This article was published online in 2023

Paul Bourke, by Stuart Hay, 1987

Paul Bourke, by Stuart Hay, 1987

ANU Archives, ANUA 579-465

Paul Francis Bourke (1938–1999), historian and university administrator, was born on 6 July 1938 at St Arnaud, Victoria, son of William Francis Bourke, bank manager, and his wife Mary Stella, née McKenna, piano teacher. Both were of Irish Catholic descent, and Paul attended St Patrick’s College, Ballarat, and St Kevin’s College, Toorak. Not yet seventeen, he enrolled at the University of Melbourne (BA Hons, 1959) in 1955. In 1959 he won an Archbishop Mannix travelling scholarship to undertake graduate study in history in the United States of America. At Melbourne he also met Helen Jessie Prideaux, herself a talented history student. Paul and Helen married on 27 August 1960 at Newman College Chapel, before travelling to the University of Wisconsin-Madison (PhD, 1966). Their first child, Philippa, was born in 1962, followed by Stephanie in 1965 and Paul in 1967.

Bourke’s time at Madison was the formative experience of his academic life. He was supervised by Merle Curti, a leader in United States intellectual history and of the burgeoning field of community studies informed by quantitative research. After brief periods lecturing in American history at the universities of Wisconsin and Melbourne, in 1968 he was appointed—aged twenty-nine—as foundation professor in American studies at Flinders University in Adelaide. There he created an innovative interdisciplinary program. In a succession of articles published in prominent American journals in the 1970s he analysed the socio-political thought of James Madison, Randolph Bourne, Walter Lippmann, and John Dewey. These contributions were influential, and they marked him as a wide-ranging and original historian with a sharp eye for his subjects’ historical significance. He was elected a fellow of the Academy of the Social Sciences in Australia in 1977.
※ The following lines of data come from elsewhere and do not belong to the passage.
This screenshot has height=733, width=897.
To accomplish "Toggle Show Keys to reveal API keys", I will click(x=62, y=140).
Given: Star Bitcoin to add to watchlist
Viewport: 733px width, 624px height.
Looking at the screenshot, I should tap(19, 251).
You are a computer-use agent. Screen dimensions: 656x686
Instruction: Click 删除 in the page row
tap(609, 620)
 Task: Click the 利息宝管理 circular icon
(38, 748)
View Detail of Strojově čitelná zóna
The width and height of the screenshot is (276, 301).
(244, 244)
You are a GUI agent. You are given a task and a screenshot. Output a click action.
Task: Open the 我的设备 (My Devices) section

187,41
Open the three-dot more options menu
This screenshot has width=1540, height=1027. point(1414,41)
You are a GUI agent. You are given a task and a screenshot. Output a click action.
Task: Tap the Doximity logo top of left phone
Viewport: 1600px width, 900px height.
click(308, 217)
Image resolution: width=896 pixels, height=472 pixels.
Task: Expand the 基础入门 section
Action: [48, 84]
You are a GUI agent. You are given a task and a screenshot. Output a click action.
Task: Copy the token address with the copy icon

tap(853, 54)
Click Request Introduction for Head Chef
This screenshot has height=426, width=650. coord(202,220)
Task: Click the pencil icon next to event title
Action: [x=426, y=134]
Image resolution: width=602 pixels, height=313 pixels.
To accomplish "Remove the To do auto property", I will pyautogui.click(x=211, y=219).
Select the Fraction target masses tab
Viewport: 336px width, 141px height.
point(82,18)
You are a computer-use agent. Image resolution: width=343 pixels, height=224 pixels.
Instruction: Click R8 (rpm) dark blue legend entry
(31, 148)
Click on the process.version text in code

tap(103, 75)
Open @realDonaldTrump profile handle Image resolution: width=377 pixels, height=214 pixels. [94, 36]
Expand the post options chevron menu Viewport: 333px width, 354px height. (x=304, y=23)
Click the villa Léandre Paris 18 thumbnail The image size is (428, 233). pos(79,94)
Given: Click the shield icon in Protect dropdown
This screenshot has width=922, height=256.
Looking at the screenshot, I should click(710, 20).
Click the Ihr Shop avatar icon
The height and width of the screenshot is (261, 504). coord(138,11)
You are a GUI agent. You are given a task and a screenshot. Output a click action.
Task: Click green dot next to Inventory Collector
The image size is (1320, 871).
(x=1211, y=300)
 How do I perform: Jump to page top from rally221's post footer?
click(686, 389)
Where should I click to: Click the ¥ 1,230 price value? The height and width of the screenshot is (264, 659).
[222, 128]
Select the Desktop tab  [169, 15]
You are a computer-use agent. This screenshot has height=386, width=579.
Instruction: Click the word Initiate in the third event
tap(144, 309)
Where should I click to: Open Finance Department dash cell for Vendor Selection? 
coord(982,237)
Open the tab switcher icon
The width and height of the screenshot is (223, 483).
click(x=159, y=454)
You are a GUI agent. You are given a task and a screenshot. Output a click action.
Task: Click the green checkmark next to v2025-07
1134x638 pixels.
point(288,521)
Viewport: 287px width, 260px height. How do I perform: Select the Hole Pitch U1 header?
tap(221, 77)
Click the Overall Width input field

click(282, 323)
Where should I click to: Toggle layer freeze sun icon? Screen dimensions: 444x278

With Donald DeBats, his colleague in American studies at Flinders, Bourke’s research evolved in another direction during the 1980s. He now focused on Washington County in Oregon and its hitherto unexplored poll books, which recorded individuals’ votes in a succession of elections in the mid-nineteenth century. In so doing the pair bridged the gap between aggregated voting data and individuals’ voting choices. The capstone of this project was Washington County: Politics and Community in Antebellum America, published in 1995. Bourke and DeBats’s book was lauded as a major intervention in debates over the roles of community formation, partisanship, and party realignment in the United States in the years preceding the Civil War.

In 1985 Bourke was appointed director of the Research School of Social Sciences (RSSS) at the Australian National University (ANU). He was in his element. Unafraid of vigorous debate but determined to arrive at decisions, he was an effective chair and university policy-maker. He balanced his robust style with conviviality and ready wit. Bruised opponents sometimes accused him of Machiavellian tactics and motives, but he would assure them that, if necessary, he would stab them in the stomach but not in the back. His colleague Philip Pettit recalled a characteristic quote: ‘As Dr Freud explains, my friend, sometimes a cigar is just a cigar’ (Pettit 1999). Intensely proud of the Collingwood Football Club, he had been athletic when young. He always loved music and he entertained innumerable conference dinners and family celebrations with his fine tenor voice. Throughout his adult life he was a respectful, but not observant, Catholic.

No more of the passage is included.